ABOUT THIS EXERCISE: Comb the records below for the string "Select" and copy each line where it turns up.

RECORDS:
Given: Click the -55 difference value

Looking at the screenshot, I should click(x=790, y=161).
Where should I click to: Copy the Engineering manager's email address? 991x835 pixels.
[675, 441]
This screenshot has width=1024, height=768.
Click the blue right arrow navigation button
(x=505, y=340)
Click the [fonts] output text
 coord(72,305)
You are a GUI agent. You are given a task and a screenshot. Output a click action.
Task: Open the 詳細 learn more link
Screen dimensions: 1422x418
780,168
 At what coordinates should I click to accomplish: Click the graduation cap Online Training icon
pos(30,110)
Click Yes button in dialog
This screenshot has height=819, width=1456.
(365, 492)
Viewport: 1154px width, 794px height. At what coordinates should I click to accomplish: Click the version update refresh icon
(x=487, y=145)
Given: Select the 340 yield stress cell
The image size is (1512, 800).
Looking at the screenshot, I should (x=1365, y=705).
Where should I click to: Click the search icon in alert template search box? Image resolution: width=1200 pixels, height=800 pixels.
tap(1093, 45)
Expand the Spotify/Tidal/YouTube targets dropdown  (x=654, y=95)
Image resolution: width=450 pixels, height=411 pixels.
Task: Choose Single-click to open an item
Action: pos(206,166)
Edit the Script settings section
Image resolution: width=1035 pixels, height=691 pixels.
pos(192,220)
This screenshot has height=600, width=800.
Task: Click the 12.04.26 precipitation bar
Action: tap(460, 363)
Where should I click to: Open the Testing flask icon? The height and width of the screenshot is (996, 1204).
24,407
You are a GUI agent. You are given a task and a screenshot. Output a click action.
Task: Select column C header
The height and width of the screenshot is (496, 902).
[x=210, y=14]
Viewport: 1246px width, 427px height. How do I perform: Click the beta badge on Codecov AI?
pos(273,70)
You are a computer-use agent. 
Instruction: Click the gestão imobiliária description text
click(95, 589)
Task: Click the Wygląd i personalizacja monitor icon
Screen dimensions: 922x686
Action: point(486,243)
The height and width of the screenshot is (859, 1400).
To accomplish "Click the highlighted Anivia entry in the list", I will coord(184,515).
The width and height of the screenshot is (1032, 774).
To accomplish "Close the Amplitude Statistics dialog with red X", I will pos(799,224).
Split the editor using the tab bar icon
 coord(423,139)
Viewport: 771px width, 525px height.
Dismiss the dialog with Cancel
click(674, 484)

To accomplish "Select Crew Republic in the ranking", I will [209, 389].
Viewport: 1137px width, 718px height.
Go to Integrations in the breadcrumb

TASK OUTPUT:
Given: Select the 340 yield stress cell
Task: Select column C header
To accomplish "Select Crew Republic in the ranking", I will [209, 389].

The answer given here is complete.